The data set is about 1.1G and you can download it from here:

https://s3.amazonaws.com/public.ged.msu.edu/khmer/iowa-corn-50m.fa.gz

::

  cd /path/to/data
  
  # the next command will create a '50m.ht' and a '50m.tagset',
  # representing the de Bruijn graph
  python scripts/load-graph.py -k 32 -N 4 -x 16e9 50m iowa-corn-50m.fa.gz 
  
  # this will then partition that graph. should take a while.
  # update threads to something higher if you have more cores.
  # this creates a bunch of files, 50m.subset.*.pmap
  python scripts/partition-graph.py --threads 4 -s 1e5 50m
  
  # now, merge the pmap files into one big pmap file, 50m.pmap.merged
  python scripts/merge-partitions 50m
  
  # next, annotate the original sequences with their partition numbers.
  # this will create iowa-corn-50m.fa.gz.part
  python scripts/annotate-partitions.py 50m iowa-corn-50m.fa.gz
  
  # now, extract the partitions in groups into 'iowa-corn-50m.groupNNNN.fa'
  python scripts/extract-partitions iowa-corn-50m iowa-corn-50m.fa.gz.part
  
  # at this point, you can assemble the group files individually.  Note,
  # however, that the last one them is quite big?  this is because it's
  # the lump! yay!
  
  # if you want to break up the lump, go through the partitioning bit
  # on the group file, but this time with a twist:
  mv iowa-corn-50m.group0005.fa corn-50m.lump.fa
  
  # create graph,
  python scripts/load-graph.py -x 8e9 lump corn-50m.lump.fa

  # create an initial set of stoptags to help in knot-traversal; otherwise,
  # partitioning and knot-traversal (which is systematic) is really expensive.
  python scripts/make-initial-stoptags.py lump

  # now partition the graph, using the stoptags file
  python scripts/partition-graph.py --stoptags lump.stoptags lump

  # use the partitioned subsets to find the k-mers that nucleate the lump
  python scripts/find-knots.py -x 2e8 -N 4 lump

  # remove those k-mers from the fasta files
  python scripts/filter-stoptags.py *.stoptags corn-50m.lump.fa

  # now, reload the filtered data set in and partition again.
  python scripts/load-graph.py -x 8e9 lumpfilt corn-50m.lump.fa.stopfilt
  python scripts/partition-graph.py -T 4 lumpfilt
  python scripts/merge-partitions.py lumpfilt
  python scripts/annotate-partitions.py lumpfilt corn-50m.lump.fa.stopfilt
  python scripts/extract-partitions.py corn-50m-lump corn-50m.lump.fa.stopfilt.part

  # and voila, after all that, you should now have your de-knotted lump in
  # corn-50m-lump.group*.fa.  The *.group????.fa files can now be
  # assembled individually by your favorite assembler.

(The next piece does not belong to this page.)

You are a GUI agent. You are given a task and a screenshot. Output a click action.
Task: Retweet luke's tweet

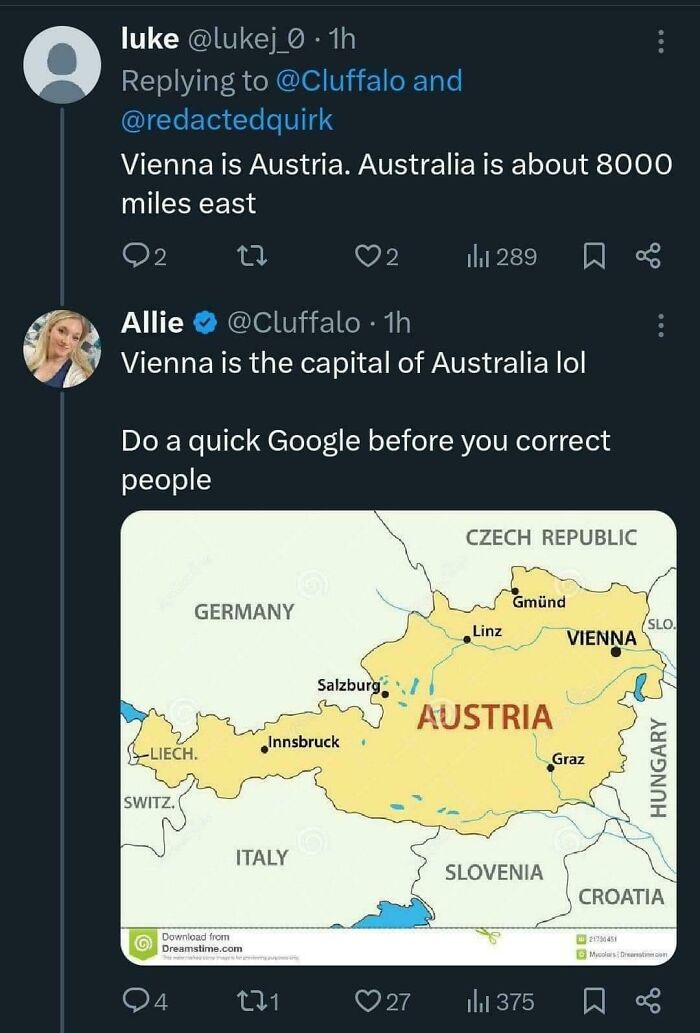[252, 256]
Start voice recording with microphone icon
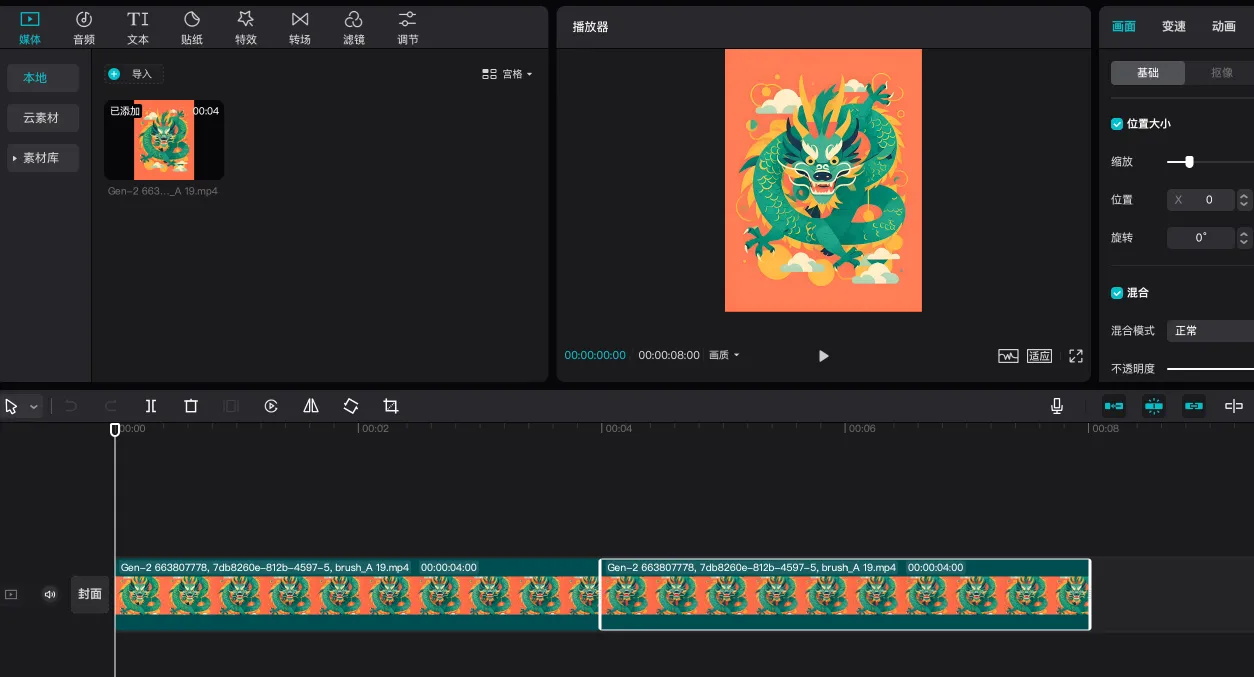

Post-partitioning assembly
--------------------------

The 'extract-partitions' script takes reads belonging to each
partition and aggregates them into 'group' files; each group file
contains at least one entire partition (and generally a lot more).
Note, you can control the number of reads in each file (equiv, the
size of these files) with some of the arguments that
'extract-partitions' takes.

Now that you have these files... what do you do with them?  The short
answer is: assemble them!  Each of these group files contains reads
that do not connect to reads in other files, so the files can be
assembled individually (which is the whole point of partitioning).

If you're using Velvet, checkout the ``sandbox/velvet-assemble.sh`` script,
which you can run like this::

   bash /path/to/khmer/sandbox/velvet-assemble.sh <groupfile> <k>

This script does three things:

 - first, it breaks the reads up into paired reads and single reads,
   and puts them in separate files (.pe and .se);

 - second, it strips off the partition information from the reads,
   which confuses Velvet;

 - and third, it runs velveth and velvetg to actually assemble.

You can implement your own approach, of course, but this is an example of
what we do ourselves.